4ème journée d'études sur les OFP

La 4ème journée d’études sur les Opérateurs Fret de Proximité a eu lieu début novembre. Elle a été l’occasion de dresser un bilan de l’action engagée dans ce domaine et de la conjoncture du fret ferroviaire.

L’Union Européenne a rappelé que l’objectif de report modal vers le rail était de 30% d’ici 2030 et de 50% d’ici 2050. La croissance du trafic ferroviaire de marchandises ne peut que résulter de la prise en compte de la diversité des besoins des entreprises par la mise en place de solutions flexibles. Le rail pourra gagner des parts de marché s’il sait proposer différents produits, avec un même souci de performance supérieure à la route, y compris en ponctualité.

Il convient de noter que la France décroche sérieusement puisque le trafic fret a baissé de 43% entre 2000 et 2012 alors qu’il a augmenté d’un tiers en Allemagne et de 20% au Royaume Uni. En Italie, la baisse n’est que de 11%. En moyenne, le trafic européen a augmenté de 2,6%. Surtout, le fret décroche plus vite que la production depuis 2005 ce qui met clairement en évidence les carences propres de l’offre ferroviaire.

L’efficacité du produit ferroviaire est à la peine : les gains de productivité sont au sixième de la moyenne européenne, même si les coûts de Fret SNCF ont clairement baissé depuis 2010 avec le franchissement du seuil des 4 centimes du train-kilomètre.

L’enjeu économique direct est la fin de la compensation par l’Etat des péages qui s’achèvera en 2015. Un nouveau modèle, soutenable pour les entreprises et pour le gestionnaire d’infrastructures, doit être trouvé.

Autre enjeu, la fiabilité des sillons dans un système ferroviaire en pleine réforme et surtout caractérisé par la multiplication des travaux pour tenter d’enrayer le vieillissement du réseau.

Il fut aussi question du devenir des lignes capillaires, les lignes de catégorie UIC 7 à 9 sans voyageurs. Elles représentent 3200 km dont 85% voient circuler au plus un train par jour.
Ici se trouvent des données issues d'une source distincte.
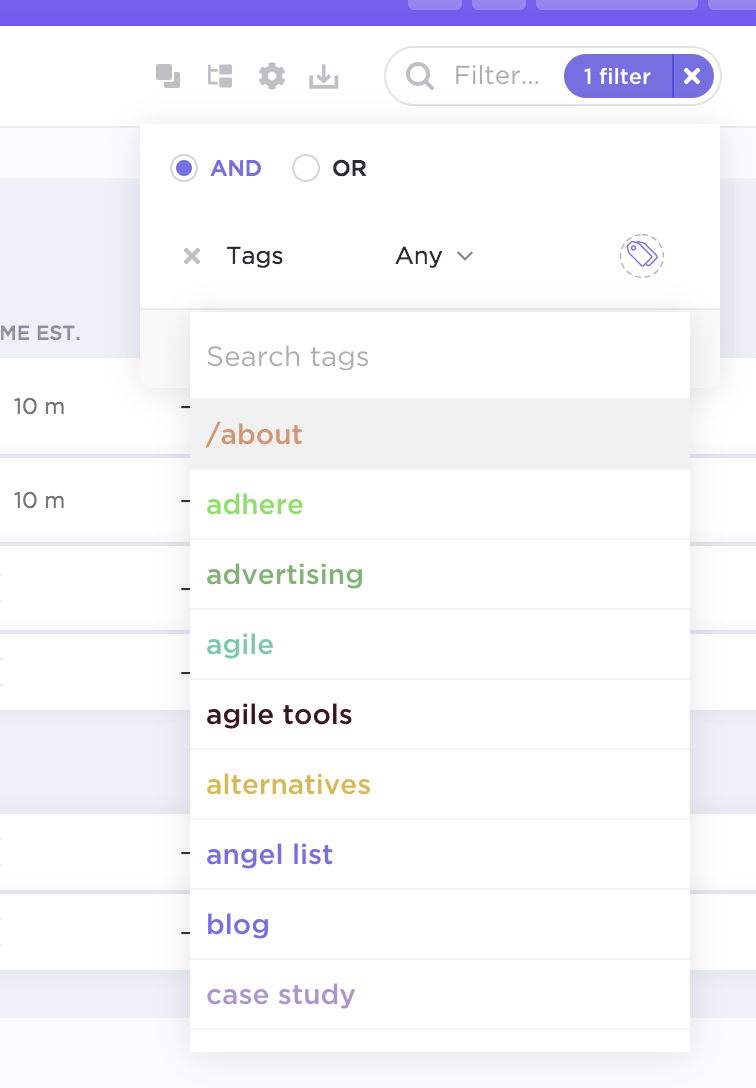The width and height of the screenshot is (756, 1088).
Task: Open the Tags field dropdown
Action: (x=255, y=256)
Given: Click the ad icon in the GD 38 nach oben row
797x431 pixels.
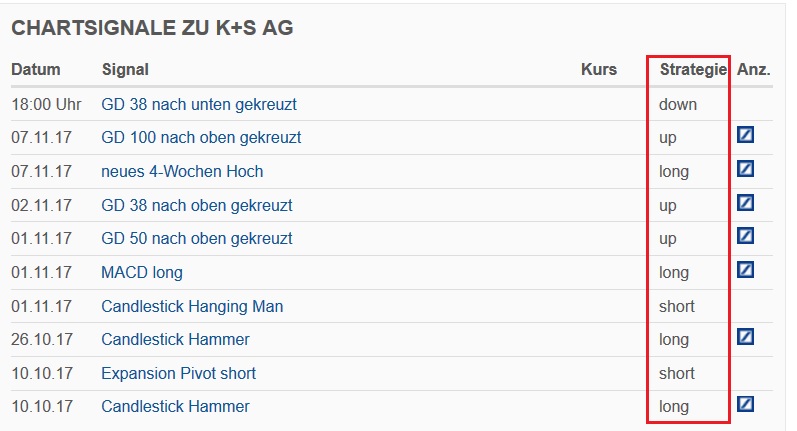Looking at the screenshot, I should (x=745, y=203).
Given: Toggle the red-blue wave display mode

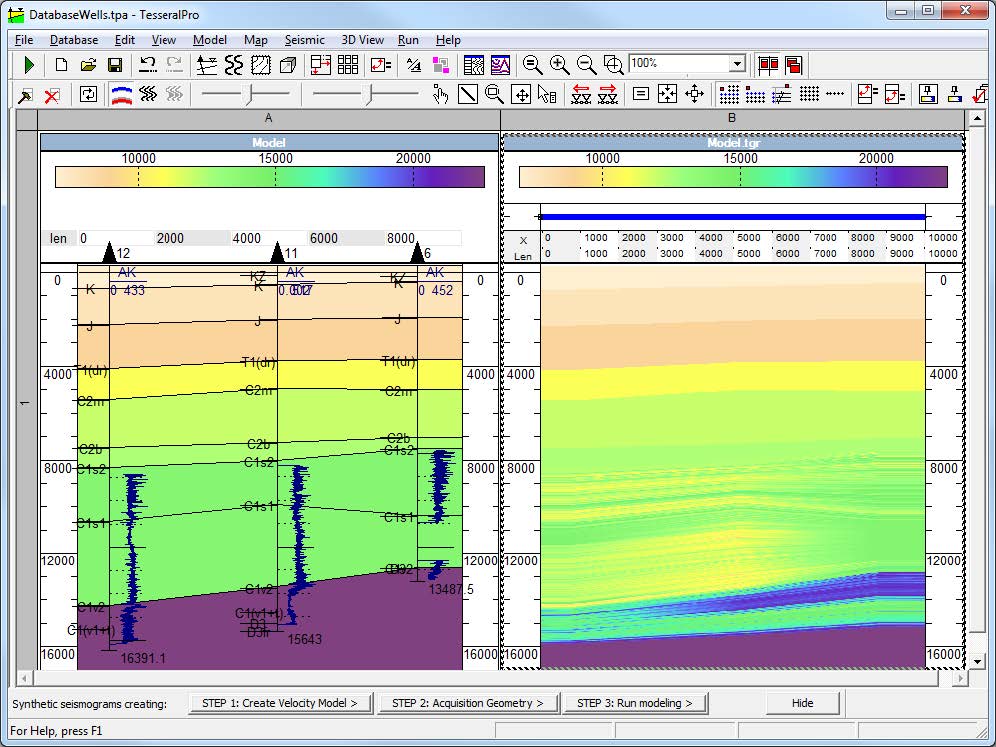Looking at the screenshot, I should point(122,94).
On compte tout de même 1250 km ouverts mais sans aucun trafic et autant avec un risque de fermeture à court terme. Ce sont en particulier les secteurs, puissants, des céréales et des granulats qui tirent le signal d’alarme, car leurs trafics ne peuvent raisonnablement pas être assurés par la route.

De son côté, RFF a expliqué que pour un coût d’entretien de l’ordre de 8500 € par an et par kilomètre, la redevance minimal devrait être de 17 €. Le péage actuel n’est que de 2,1 € par train-kilomètre, et il faut compter en moyenne 300 000 € du kilomètre pour une remise en état pérenne de ces lignes.

Autre question, elle récurrente dans le domaine du fret, l’avenir du wagon isolé. Etudiée au plan européen, un premier signe a été envoyé par ECR, qui, avec 18% de parts de marché en 2013 et 5,8 MM de trains-kilomètres, s’est taillé une place de choix dans le fret ferroviaire français. 40 000 wagons par an sont déjà traités par Rail Net France sur les axes Rhin / Lorraine – Région Parisienne – Irun / Le Boulou avec 3 hubs situés à Sarrebrück, Mannheim et à Gevrey, sur l’ancien triage dijonnais.

Enfin, il était aussi question de la synergie entre l’activité portuaire et ferroviaire. La revalorisation des ports français passera aussi par une amélioration de la performance des relations avec leurs hinterlands.  L’OFP du port de La Rochelle parvient déjà à traiter 40% du trafic ferroviaire local et a largement contribué à la réactivation de la ligne de La Pallice qui était quasiment moribonde.

En conclusion, il existe un réel appétit des mondes agricoles et industriels pour le rail, qui peinent aujourd’hui à être satisfaits par une offre insuffisante en volume et en qualité. La montée en puissance des opérateurs privés limite les pertes et la question des infrastructures reste centrale. La réforme ferroviaire ne pourrait produire d’effets qu’au mieux d’ici 3 à 5 ans alors que les besoins sont immédiats. De son côté, l’Etat soutient, mais semble temporiser les décisions, notamment durant la négociation des CPER, avec l’espoir de convaincre les Régions de financer le réseau fret, qu’il demeure ou non dans le réseau national.